## TASK TO CARRY OUT:
Rewrite the rows from the line containing "Expand Montgomery Farm" through the end of the rows, changing "chevron" to "disclosure arrow" and keeping everything else the same. Leave out the pictures.

## INPUT:
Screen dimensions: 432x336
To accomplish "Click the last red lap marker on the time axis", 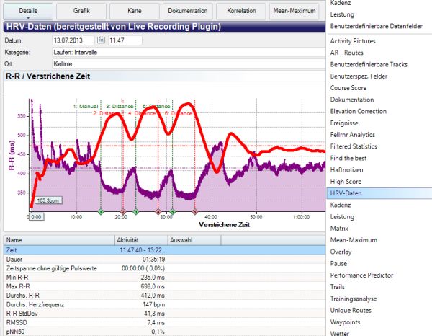I will pyautogui.click(x=194, y=212).
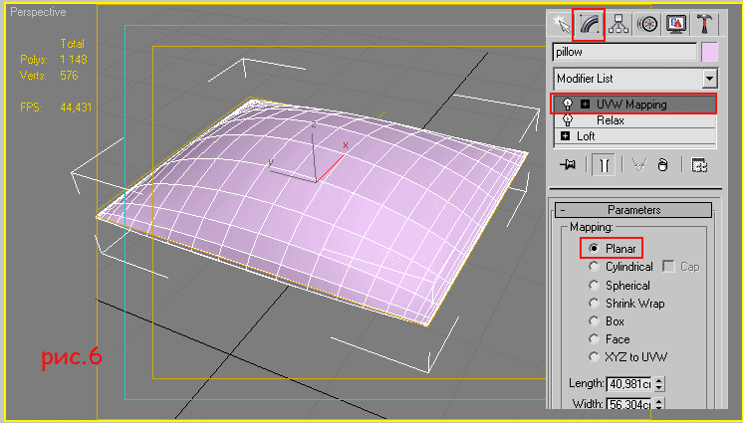Open Configure Modifier Sets icon

(699, 165)
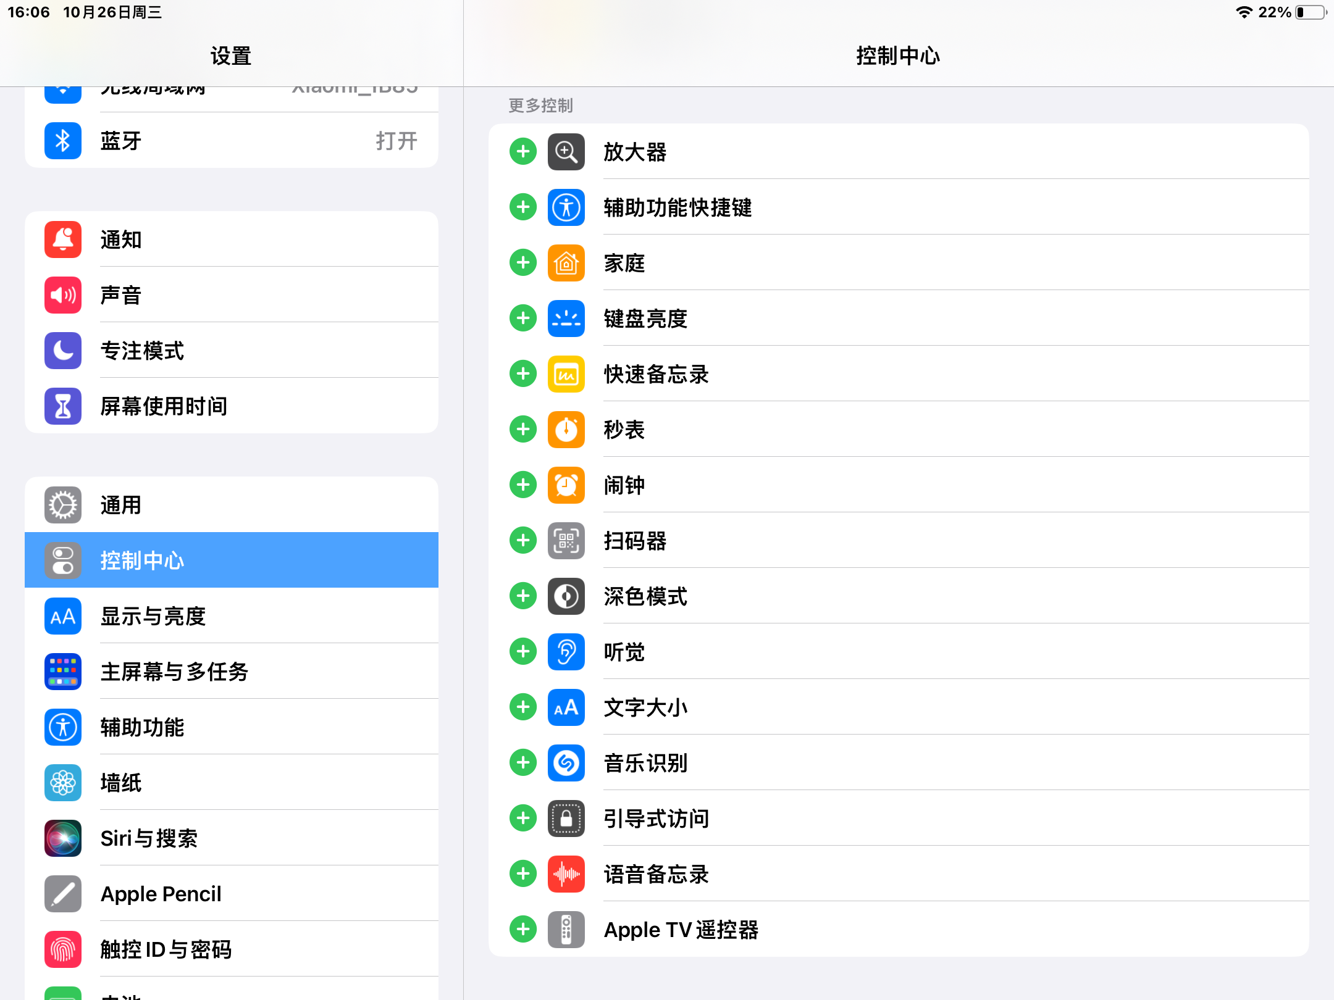
Task: Select Apple Pencil in sidebar
Action: point(232,894)
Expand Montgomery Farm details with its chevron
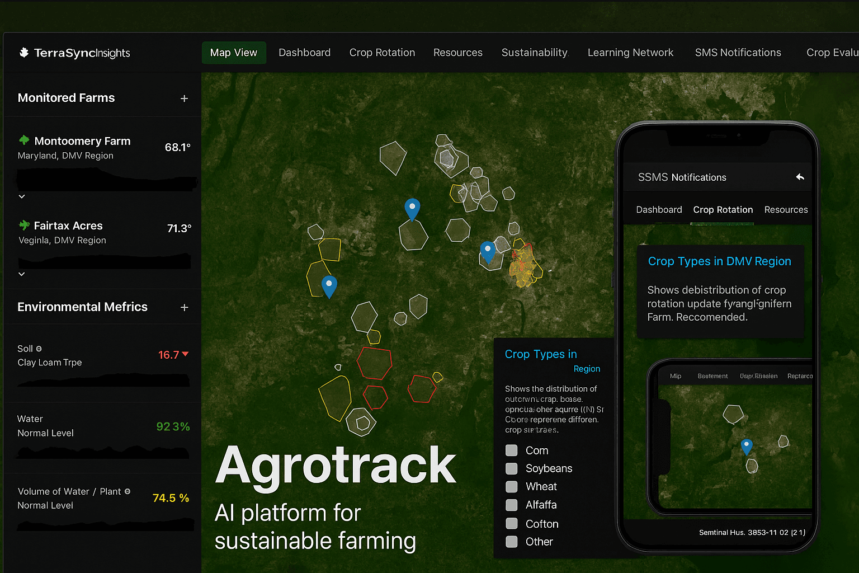Screen dimensions: 859x573 pyautogui.click(x=21, y=196)
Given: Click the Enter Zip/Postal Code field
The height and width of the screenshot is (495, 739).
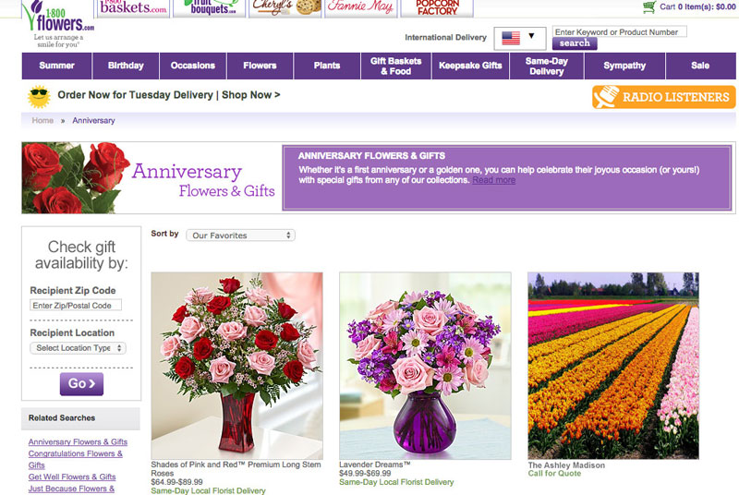Looking at the screenshot, I should [76, 306].
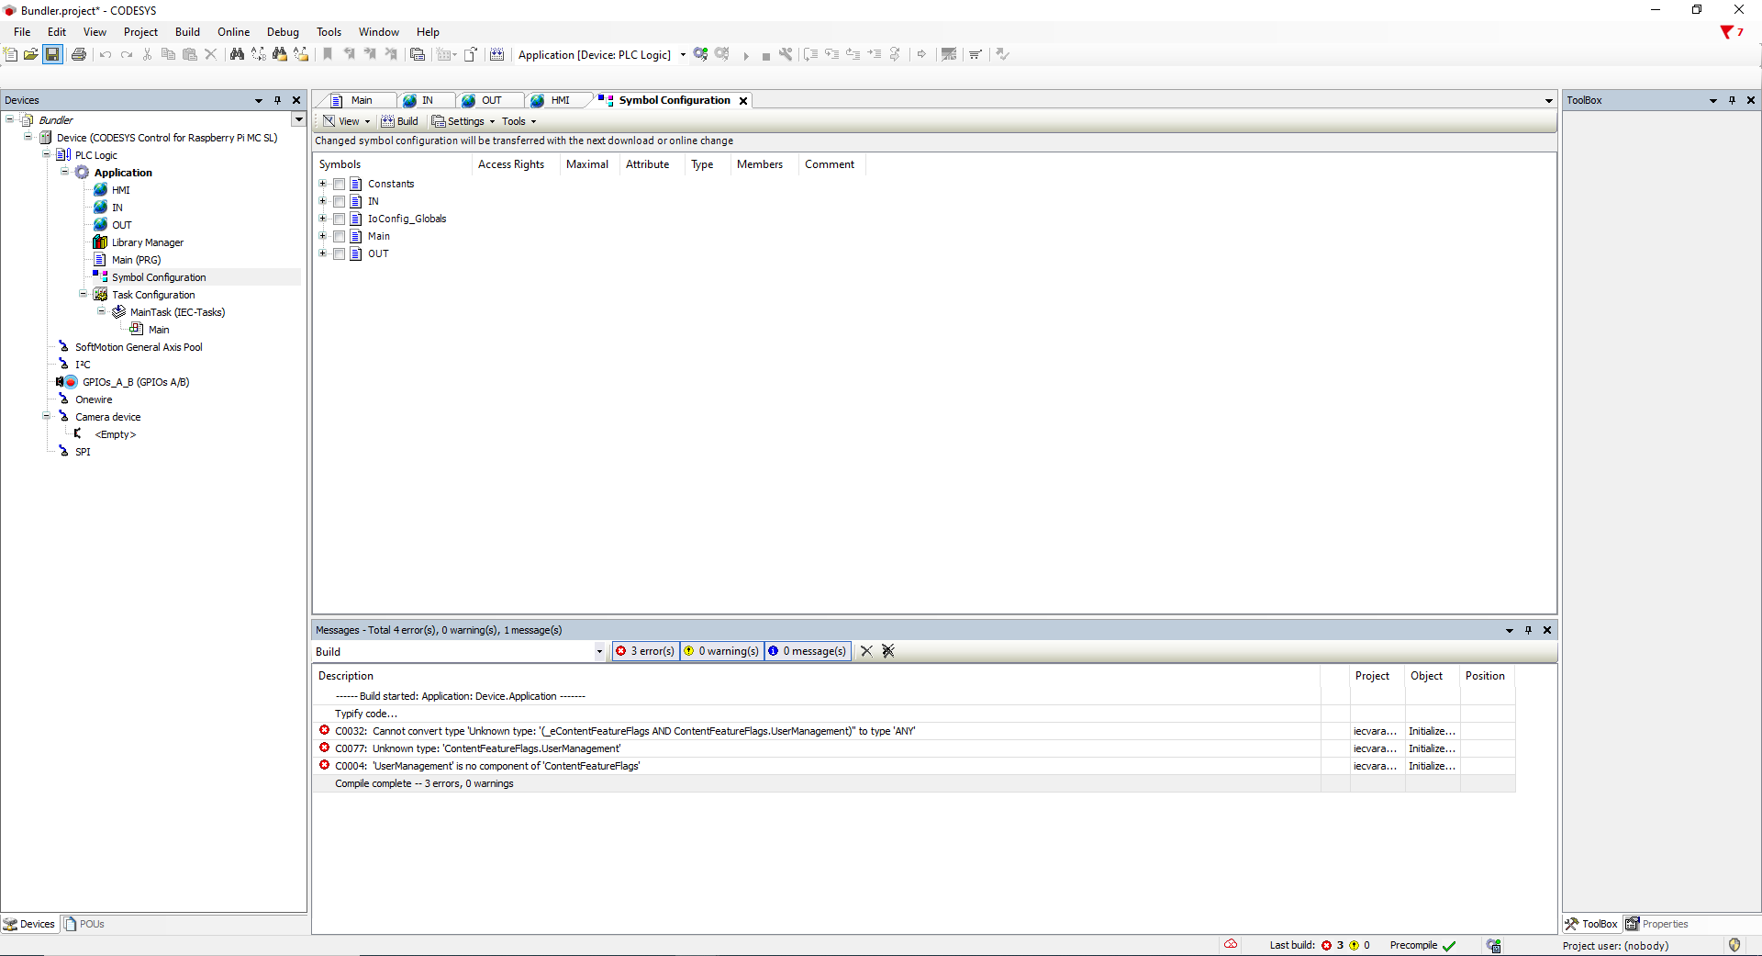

## ANSWER TO THE PROBLEM:
Expand Montgomery Farm details with its disclosure arrow
Screen dimensions: 859x573 pyautogui.click(x=21, y=196)
Given: Click the Enter Zip/Postal Code field
The height and width of the screenshot is (495, 739).
Looking at the screenshot, I should [76, 306].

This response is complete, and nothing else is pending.